Frequently asked questions
What is Break-Even ROAS and how does the tool calculate it?
Break-even ROAS is the minimum ROAS at which your ad spend is exactly covered by the profit on ad-generated sales. If your COGS is 30% and fees are 15%, your gross margin is 55%, meaning you need a ROAS of at least 1.82x to break even on ad spend. The tool calculates this automatically from your COGS and fee inputs.
Why is my Etsy Ads dashboard showing a different ROAS than this tool?
Etsy's ROAS shows revenue divided by ad spend only. This tool factors in COGS and marketplace fees to show profitability-adjusted ROAS. A 3x ROAS in Etsy's dashboard might be 1.8x after product costs and fees — which is a meaningful difference.
Should I include my time cost in the COGS field?

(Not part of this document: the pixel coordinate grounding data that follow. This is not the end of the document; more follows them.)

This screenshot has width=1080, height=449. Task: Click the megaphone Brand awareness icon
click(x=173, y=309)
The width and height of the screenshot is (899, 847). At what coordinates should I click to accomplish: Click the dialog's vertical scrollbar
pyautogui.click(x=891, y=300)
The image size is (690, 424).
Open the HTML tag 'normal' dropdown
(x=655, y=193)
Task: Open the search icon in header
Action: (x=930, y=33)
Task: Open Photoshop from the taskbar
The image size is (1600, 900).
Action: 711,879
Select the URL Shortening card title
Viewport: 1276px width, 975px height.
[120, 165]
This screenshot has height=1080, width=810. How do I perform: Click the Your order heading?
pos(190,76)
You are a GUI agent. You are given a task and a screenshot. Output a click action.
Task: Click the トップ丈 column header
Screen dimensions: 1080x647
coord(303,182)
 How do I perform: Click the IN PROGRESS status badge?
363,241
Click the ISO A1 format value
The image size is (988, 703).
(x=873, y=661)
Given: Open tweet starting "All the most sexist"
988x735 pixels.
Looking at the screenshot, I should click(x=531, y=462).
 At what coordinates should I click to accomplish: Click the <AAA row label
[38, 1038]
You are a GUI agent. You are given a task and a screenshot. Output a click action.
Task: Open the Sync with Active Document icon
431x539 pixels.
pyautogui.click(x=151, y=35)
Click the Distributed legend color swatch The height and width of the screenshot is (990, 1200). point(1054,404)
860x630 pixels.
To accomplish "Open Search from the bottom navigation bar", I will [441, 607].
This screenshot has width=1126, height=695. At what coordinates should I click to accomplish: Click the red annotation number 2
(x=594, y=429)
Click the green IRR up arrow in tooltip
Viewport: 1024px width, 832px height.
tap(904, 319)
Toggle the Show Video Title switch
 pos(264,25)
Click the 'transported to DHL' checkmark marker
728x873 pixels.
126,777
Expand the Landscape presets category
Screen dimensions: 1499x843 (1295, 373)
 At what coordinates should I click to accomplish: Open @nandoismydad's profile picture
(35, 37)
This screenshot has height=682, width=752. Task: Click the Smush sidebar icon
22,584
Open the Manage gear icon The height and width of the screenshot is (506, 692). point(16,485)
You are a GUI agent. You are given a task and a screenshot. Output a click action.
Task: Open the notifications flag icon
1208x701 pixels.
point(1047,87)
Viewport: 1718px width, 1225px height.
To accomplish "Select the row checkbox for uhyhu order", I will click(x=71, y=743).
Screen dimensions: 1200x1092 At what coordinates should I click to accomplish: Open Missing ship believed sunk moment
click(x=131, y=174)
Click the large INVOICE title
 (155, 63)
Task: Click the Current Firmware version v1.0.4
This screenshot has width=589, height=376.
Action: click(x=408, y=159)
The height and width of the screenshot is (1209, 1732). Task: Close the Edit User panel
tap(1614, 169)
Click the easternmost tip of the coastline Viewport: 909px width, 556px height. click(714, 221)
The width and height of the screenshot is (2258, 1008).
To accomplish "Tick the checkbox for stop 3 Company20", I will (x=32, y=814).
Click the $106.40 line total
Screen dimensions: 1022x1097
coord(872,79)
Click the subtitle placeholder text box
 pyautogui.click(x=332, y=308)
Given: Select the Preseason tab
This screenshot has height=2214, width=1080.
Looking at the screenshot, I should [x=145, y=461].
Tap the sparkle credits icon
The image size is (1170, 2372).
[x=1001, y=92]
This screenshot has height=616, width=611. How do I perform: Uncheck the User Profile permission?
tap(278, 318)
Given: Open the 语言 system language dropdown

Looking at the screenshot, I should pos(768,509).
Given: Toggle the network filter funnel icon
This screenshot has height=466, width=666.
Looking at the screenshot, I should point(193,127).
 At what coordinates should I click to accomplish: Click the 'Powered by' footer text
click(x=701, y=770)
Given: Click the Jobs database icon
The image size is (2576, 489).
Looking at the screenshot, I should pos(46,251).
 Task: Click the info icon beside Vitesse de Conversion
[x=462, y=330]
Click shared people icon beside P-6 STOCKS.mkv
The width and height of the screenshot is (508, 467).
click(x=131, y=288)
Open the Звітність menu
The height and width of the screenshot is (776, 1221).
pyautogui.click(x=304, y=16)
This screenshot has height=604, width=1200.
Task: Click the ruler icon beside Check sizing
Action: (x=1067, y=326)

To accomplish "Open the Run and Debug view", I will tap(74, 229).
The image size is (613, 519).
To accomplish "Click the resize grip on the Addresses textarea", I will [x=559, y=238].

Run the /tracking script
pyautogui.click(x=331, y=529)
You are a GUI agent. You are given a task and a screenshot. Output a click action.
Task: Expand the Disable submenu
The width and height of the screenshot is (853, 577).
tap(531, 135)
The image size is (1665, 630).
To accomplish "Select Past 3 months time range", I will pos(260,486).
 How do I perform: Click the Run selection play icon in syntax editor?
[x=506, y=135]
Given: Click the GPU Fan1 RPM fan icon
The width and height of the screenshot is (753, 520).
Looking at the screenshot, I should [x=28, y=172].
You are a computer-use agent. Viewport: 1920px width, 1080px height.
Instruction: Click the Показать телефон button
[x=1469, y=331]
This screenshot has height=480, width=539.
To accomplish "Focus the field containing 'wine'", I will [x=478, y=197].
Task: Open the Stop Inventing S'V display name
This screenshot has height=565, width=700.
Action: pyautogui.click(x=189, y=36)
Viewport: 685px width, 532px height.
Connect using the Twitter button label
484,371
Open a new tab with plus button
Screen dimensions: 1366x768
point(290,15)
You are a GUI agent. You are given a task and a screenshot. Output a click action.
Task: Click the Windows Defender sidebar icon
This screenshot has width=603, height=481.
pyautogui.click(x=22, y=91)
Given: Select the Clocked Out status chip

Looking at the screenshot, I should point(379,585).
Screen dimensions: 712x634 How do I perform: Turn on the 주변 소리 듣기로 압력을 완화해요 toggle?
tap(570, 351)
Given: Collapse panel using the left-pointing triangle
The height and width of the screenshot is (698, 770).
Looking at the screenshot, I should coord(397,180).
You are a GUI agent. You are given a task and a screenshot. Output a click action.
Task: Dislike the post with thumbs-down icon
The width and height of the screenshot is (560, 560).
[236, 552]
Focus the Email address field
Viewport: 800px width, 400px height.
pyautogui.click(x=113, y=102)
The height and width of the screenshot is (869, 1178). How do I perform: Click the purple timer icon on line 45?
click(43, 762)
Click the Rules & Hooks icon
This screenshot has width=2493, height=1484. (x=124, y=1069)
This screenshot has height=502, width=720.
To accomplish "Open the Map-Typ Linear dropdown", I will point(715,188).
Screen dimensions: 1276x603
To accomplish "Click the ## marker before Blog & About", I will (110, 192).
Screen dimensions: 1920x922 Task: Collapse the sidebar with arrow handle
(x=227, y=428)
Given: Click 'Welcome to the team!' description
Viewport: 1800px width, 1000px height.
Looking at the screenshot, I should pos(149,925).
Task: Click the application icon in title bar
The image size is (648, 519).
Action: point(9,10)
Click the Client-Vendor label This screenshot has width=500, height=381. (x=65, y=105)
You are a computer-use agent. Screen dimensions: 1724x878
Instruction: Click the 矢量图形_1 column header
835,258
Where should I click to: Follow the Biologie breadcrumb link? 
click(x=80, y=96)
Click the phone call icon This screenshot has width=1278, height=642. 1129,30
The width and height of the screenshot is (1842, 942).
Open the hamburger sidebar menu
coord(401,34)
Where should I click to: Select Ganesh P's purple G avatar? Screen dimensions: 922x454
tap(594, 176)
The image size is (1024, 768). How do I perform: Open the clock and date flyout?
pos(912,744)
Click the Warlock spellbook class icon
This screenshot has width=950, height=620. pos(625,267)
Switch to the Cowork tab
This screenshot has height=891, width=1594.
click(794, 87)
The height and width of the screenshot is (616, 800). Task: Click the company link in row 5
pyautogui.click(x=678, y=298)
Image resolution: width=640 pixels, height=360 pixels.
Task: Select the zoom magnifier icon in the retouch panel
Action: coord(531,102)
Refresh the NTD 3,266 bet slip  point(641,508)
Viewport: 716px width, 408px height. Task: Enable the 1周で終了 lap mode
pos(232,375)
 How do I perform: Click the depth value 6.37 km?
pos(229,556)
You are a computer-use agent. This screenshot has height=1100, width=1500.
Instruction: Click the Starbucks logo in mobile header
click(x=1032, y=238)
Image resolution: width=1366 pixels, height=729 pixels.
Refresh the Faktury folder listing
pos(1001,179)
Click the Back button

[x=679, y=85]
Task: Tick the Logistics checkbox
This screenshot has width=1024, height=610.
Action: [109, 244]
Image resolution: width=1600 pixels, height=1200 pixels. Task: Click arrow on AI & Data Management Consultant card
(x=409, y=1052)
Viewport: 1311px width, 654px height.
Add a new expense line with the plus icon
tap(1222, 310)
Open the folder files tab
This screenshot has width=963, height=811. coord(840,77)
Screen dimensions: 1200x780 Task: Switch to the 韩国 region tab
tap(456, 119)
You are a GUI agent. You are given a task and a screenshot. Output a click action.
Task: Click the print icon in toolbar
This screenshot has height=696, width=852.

That depends on how you want to think about it. For a profitability analysis, including a labor cost per unit makes the margin calculation more honest. For a cash-flow analysis, material and production costs are usually sufficient. The tool accepts whatever number you put in — just be consistent month over month.
What click-through rate is normal for Etsy Ads?
Etsy Ads CTR typically ranges from 0.5% to 2.5% depending on listing photography quality, title, and the competitiveness of the search terms. Above 1.5% is generally solid. Below 0.5% often indicates a listing thumbnail or title issue.